Nate
Nate

Reputation: 28404

How to output an error when more than one element has the same id?

Because I don't have a strict naming convention for divs, spans, and inputs, I frequently give more than one input the same id by accident, which of course causes jQuery/javascript code to not work.

Giving more than one element the same id is not allowed, but I don't see any kind of error message anywhere when it happens, so when I do this it sometimes takes a lot of time before the "oh duh" moment where I realize what I did.

Is there any way to know when more than one element has the same id?

Upvotes: 2

Views: 670

Answers (4)

kyle.stearns
kyle.stearns

Reputation: 2346

This is going to be a standard practice you're going to learn through writing HTML over and over, time and time again! A good way to avoid using duplicate ID's would be to use less ID's and maybe use classes in their place.

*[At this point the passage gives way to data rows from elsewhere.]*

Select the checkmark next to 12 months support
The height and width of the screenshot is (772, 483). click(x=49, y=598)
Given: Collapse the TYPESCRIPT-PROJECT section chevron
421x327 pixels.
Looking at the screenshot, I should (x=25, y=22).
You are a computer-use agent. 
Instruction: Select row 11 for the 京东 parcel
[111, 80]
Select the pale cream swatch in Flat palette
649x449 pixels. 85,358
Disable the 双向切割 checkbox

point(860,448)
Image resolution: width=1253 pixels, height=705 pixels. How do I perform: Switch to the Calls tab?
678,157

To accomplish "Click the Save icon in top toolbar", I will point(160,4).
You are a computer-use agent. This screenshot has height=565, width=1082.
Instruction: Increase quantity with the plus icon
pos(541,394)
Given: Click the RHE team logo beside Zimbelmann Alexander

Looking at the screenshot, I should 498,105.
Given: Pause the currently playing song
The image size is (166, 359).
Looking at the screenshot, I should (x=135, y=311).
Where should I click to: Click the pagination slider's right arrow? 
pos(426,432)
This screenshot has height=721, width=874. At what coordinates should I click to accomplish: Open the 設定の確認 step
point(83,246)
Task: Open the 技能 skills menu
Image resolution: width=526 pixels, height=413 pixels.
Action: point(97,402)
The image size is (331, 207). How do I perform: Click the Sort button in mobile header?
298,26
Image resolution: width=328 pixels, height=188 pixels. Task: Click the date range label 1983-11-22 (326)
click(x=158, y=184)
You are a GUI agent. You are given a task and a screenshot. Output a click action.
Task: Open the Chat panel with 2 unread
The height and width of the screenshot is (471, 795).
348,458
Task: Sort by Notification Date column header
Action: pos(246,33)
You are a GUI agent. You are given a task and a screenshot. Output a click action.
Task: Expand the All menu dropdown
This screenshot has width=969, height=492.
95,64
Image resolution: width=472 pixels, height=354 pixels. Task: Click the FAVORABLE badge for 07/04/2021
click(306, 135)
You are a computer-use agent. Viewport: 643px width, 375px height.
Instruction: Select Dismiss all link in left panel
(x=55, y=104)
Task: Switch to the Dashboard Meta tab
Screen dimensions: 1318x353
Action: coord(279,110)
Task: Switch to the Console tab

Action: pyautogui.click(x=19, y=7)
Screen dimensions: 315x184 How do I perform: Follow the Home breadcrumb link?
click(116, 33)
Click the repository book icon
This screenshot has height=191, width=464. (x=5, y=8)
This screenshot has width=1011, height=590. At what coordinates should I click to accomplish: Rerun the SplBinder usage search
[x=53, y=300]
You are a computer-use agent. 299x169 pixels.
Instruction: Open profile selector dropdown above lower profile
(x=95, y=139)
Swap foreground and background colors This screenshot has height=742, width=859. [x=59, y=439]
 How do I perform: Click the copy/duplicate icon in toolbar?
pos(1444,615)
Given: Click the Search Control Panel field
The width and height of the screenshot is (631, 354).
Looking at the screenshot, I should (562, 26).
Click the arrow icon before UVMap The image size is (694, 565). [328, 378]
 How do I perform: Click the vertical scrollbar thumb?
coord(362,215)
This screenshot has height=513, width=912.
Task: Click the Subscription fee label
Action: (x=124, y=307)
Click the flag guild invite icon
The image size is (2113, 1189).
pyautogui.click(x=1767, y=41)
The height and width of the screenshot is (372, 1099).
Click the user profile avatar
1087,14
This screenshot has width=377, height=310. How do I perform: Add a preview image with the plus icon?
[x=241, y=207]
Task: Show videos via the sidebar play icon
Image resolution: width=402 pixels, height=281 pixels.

Only use ID's for important/structural elements on your website such as #header, #footer, #main, #slideshow, #content, #sidebar, etc.

If you're repeating ID's over and over on a page maybe you should be using classes. Any element/styled module that is going to be reused on that a multiple times should be identified using a class.

Also, some IDE's will perform some special syntax highlighting/text-decoration to let you know that something funky is going on. Two that come to mind immediately are SublimeText2 and Visual Studio.

Here's a jQuery snippet you can run to check for duplicate ID's on a page. It will let you know in your Console (F12 developer tools/Firebug) if there are any duplicates on the page.

(function () {  
    var found = false;  
    $('[id]').each(function () {  
        var ids = $('[id=' + this.id + ']');  
        if (ids.length > 1 && ids[0] === this) {  
            console.warn('ID used more than once: ' + this.id, ids);  
            found = true;  
        }  
    });  
    if (!found) {  
        console.log('No duplicate IDs found');  
    }  
})();  

You could throw this in your global footer so that it runs on every page, just be sure you take it out before going to production.

Here's a JSFiddle: http://jsfiddle.net/A7h75/

Got the script from here.

Upvotes: 3

Ejaz
Ejaz

Reputation: 8872

you could utilize this function to check for duplicates

function getDuplicateIds(){
    var dups = [];
    $('[id]').each(function(){
        if($('[id="'+$(this).attr('id')+'"]').length > 1) dups.push($(this).attr('id'));
    })
    return $.unique(dups);
}

Upvotes: 0

thaJeztah
thaJeztah

Reputation: 29077

You can check if your HTML is valid via the W3C Validator Service

This will show you all errors in your HTML and is advisable anyway just to check your HTML for errors that may cause cross-browser rendering problems

Various extensions exist for Firefox and Chrome to check your HTML without having to visit the Validator service 'manually'

Upvotes: 1

John Conde
John Conde

Reputation: 219864

A good IDE will catch this for you. I use Zend Studio (which is essentially a PHP specific version of Eclipse) and it will catch this for you as you write your code. That's about as soon as you can catch it.